RapidOCR Drops PaddleOCR's 5-Second Lag to Near-Instant by Switching to ONNX

My original website article: https://www.javayong.cn/ocr/01-RapidOcr-introduction.html

While learning to use PaddleOCR, I tested it on my local Mac M1 and found its performance unsatisfactory—processing each image took about 5 seconds. So I started looking for alternatives and unexpectedly discovered that a large number of developers in the community recommend RapidOCR.

This made me wonder: Why is RapidOCR so fast?

In today's article, we will dive into the core advantages of RapidOCR, analyze the technical secret behind its high performance—ONNX—and finally introduce how to use it.

Introduction to RapidOCR

RapidOCR is a fully open-source, free, multi-platform, multi-language OCR tool that supports fast offline deployment, with extreme speed and broad compatibility as its core strengths.

Given that PaddleOCR still has room for optimization in engineering, RapidOCR is dedicated to simplifying and accelerating the inference deployment of OCR models on various terminal devices. The project innovatively converts PaddleOCR models into the highly compatible ONNX format and implements seamless cross-platform porting based on multiple programming languages such as Python, C++, Java, and C#, allowing developers to get started easily and integrate efficiently.

At this point, you might be wondering: What is ONNX?

What is ONNX

ONNX (Open Neural Network Exchange) is an open format for representing deep learning models. It defines the data structure and computation graph of a model, enabling models trained with different deep learning frameworks to be converted and used interchangeably.

Its main features are:

Cross-framework compatibility: Supports model export from mainstream frameworks like PyTorch, TensorFlow, and MXNet
Cross-platform deployment: Can run seamlessly on different hardware platforms and operating systems
High-performance inference: Supports multiple inference optimization techniques, significantly improving model runtime efficiency
Extensible architecture: Supports custom operators for easy functional expansion

Developers can train models using any supported framework, then export them to ONNX format, and deploy them using any ONNX-compatible inference engine.

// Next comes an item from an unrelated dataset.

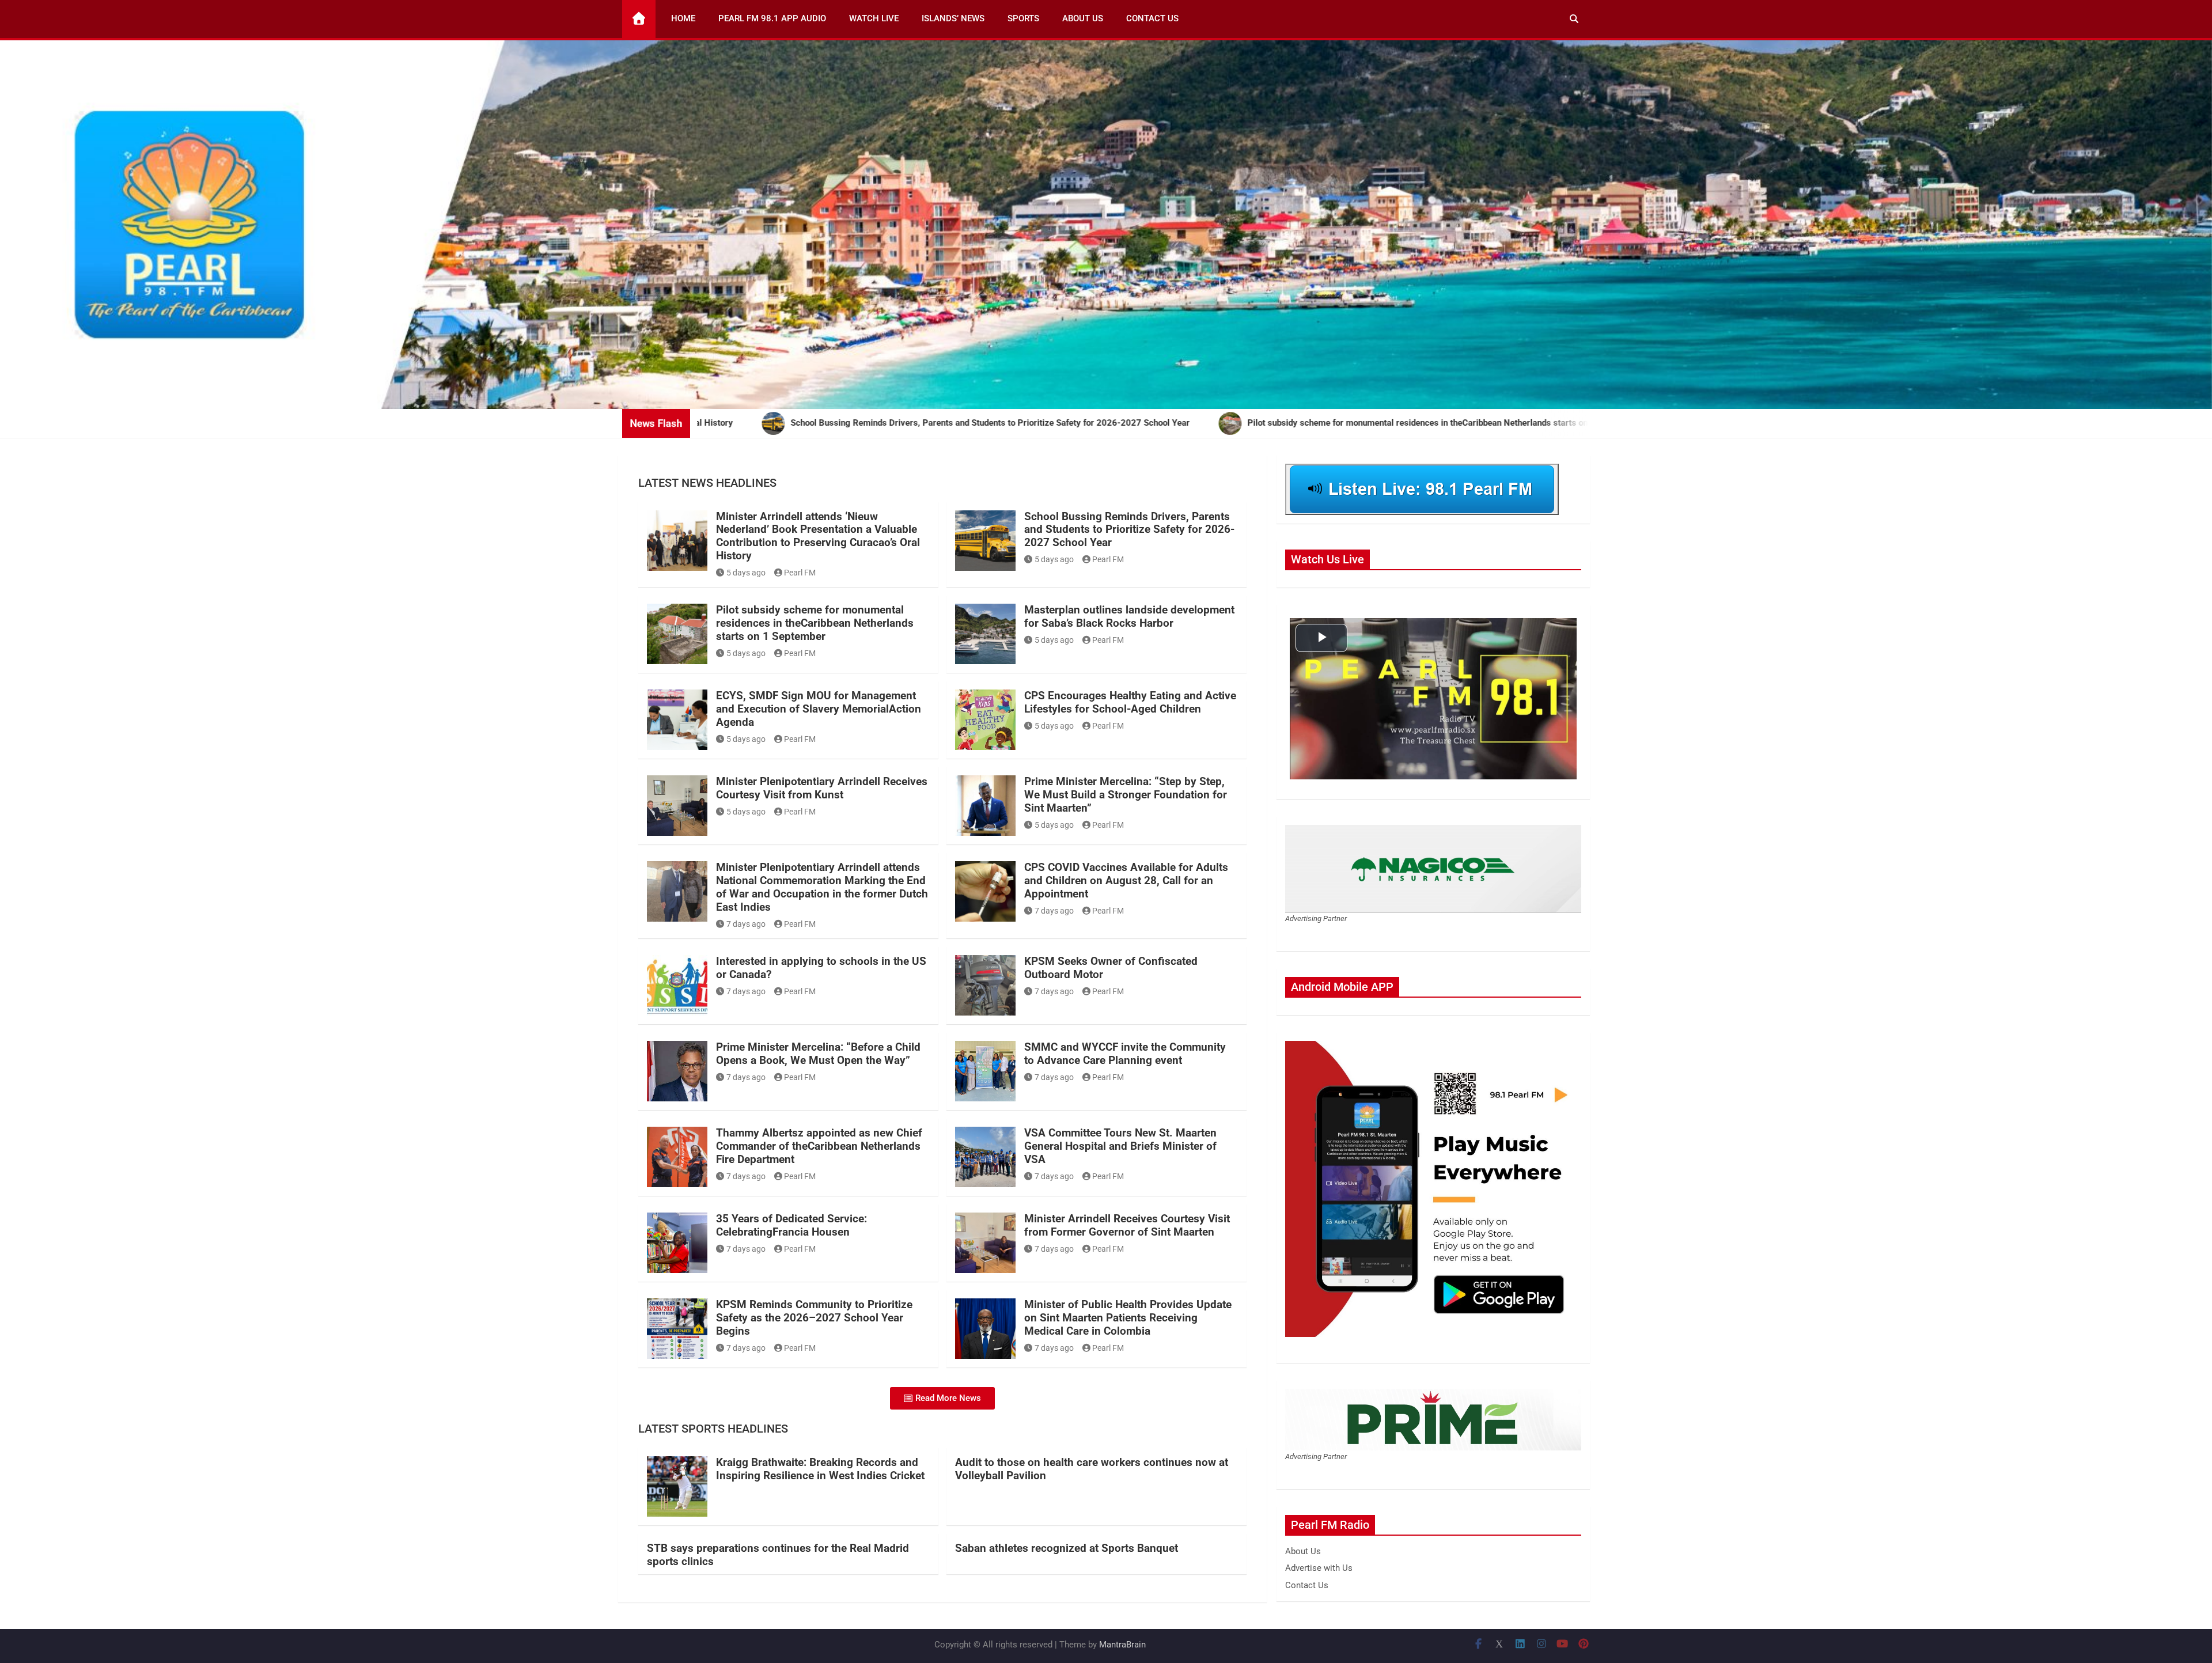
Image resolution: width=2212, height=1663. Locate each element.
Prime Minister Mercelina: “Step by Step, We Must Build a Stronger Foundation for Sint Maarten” (1125, 795)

Taking the machine vision field as an example, C# is a mainstream language for application development, so the ONNX format is highly favored. Developers do not need to install the bulky PaddlePaddle framework or use Python to write recognition algorithms; they can simply use the ONNX Runtime library to complete all the work, greatly improving development efficiency.

In short, ONNX is like a "universal language" for deep learning models, allowing models to migrate freely between different environments and platforms.

Quick Start

First, create a Python project and add the dependency to the requirements file:

# OCR
rapidocr==3.9.0

Next, encapsulate a RapidOCR example:

def example_3_chinese_english_mixed():
    # Create a RapidOCR instance (using default parameters, auto-detects multiple languages)
    ocr = RapidOCR()

    # Read the image
    img = Image.open(TEST_IMAGE_1)
    img_array = np.array(img)

    print(f"Image info: {img.size} {img.mode}")

    # Execute OCR
    result = ocr(img_array)

    # Convert result format (RapidOCR 3.8+ returns a RapidOCROutput object)
    result = convert_result(result)

    # result format: [[[x1,y1],[x2,y1],[x2,y2],[x1,y2]], (text, confidence)]
    print(f"\nDetected {len(result)} text boxes\n")

    for i, (box, (text, score)) in enumerate(result, 1):
        print(f"{i}. Text: {text}")
        print(f"   Confidence: {score:.4f}")
        print(f"   Coordinates: {box}\n")


def convert_result(result):
    """
    Convert the RapidOCROutput object from RapidOCR 3.8+ to the old format

    Args:
        result: The result returned by RapidOCR (could be a RapidOCROutput object or a list)

    Returns:
        Old format list: [([[x1,y1],[x2,y1],[x2,y2],[x1,y2]], (text, confidence)), ...]
    """
    if hasattr(result, 'boxes') and result.boxes is not None:
        # RapidOCROutput object
        boxes = result.boxes
        txts = result.txts
        scores = result.scores
        return [[box.tolist(), (txt, float(score))]
                for box, txt, score in zip(boxes, txts, scores)]
    return result  # Already in old format

Printed result:

RapidOCR's recognition results use the following format:

[
    [box_points, text, score],
    [box_points, text, score],
    ...
]

Field descriptions:

box_points: The four vertex coordinates of the text box
text: The recognized text content
score: Confidence score (between 0-1, closer to 1 indicates more reliable recognition)

Example of image OCR style:

Summary

By adopting the ONNX format and optimizing multiple inference engines, RapidOCR has successfully achieved high-performance, high-accuracy OCR recognition capabilities. Its open-source, cross-platform nature makes it an excellent choice in the OCR field.

If you also encounter performance bottlenecks with PaddleOCR (without GPU resources), give RapidOCR a try; it will surely surprise you.